══ Provided records
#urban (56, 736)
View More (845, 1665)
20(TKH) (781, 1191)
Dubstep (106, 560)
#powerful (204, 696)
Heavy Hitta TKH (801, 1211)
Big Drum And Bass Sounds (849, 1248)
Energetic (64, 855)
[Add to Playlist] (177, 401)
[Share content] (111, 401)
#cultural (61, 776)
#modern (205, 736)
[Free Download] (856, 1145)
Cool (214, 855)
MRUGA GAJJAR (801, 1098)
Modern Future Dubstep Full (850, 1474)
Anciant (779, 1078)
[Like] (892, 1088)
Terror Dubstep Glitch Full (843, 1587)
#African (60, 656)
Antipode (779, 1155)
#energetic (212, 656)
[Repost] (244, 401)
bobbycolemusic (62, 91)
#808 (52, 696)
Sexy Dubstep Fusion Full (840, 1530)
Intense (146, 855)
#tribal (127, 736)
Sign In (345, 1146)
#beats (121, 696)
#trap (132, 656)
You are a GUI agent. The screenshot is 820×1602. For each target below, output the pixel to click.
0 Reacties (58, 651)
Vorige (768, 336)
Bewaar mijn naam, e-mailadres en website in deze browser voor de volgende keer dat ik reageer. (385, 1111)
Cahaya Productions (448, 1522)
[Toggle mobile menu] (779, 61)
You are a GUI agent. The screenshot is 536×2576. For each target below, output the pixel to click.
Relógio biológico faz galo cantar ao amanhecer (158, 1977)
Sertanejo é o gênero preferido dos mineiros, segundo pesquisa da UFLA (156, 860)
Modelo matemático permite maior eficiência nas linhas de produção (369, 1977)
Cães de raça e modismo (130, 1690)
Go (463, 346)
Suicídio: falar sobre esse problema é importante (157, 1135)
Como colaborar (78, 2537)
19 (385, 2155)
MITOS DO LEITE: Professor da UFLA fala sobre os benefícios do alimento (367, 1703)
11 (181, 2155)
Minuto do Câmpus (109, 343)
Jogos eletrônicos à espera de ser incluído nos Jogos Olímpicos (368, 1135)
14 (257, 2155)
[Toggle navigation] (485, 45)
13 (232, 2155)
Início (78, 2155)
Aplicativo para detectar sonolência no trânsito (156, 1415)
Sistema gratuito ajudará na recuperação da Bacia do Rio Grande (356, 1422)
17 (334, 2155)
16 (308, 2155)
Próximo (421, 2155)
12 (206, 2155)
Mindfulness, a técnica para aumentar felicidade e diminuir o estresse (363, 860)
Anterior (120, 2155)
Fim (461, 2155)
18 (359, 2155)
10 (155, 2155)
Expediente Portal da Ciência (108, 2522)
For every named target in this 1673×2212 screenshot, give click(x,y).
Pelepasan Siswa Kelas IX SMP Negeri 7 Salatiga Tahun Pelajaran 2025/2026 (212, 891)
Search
════
- Exercise aim
How many of the lines in the records include the word "Dubstep"? Only the number should be given.

- Response area
4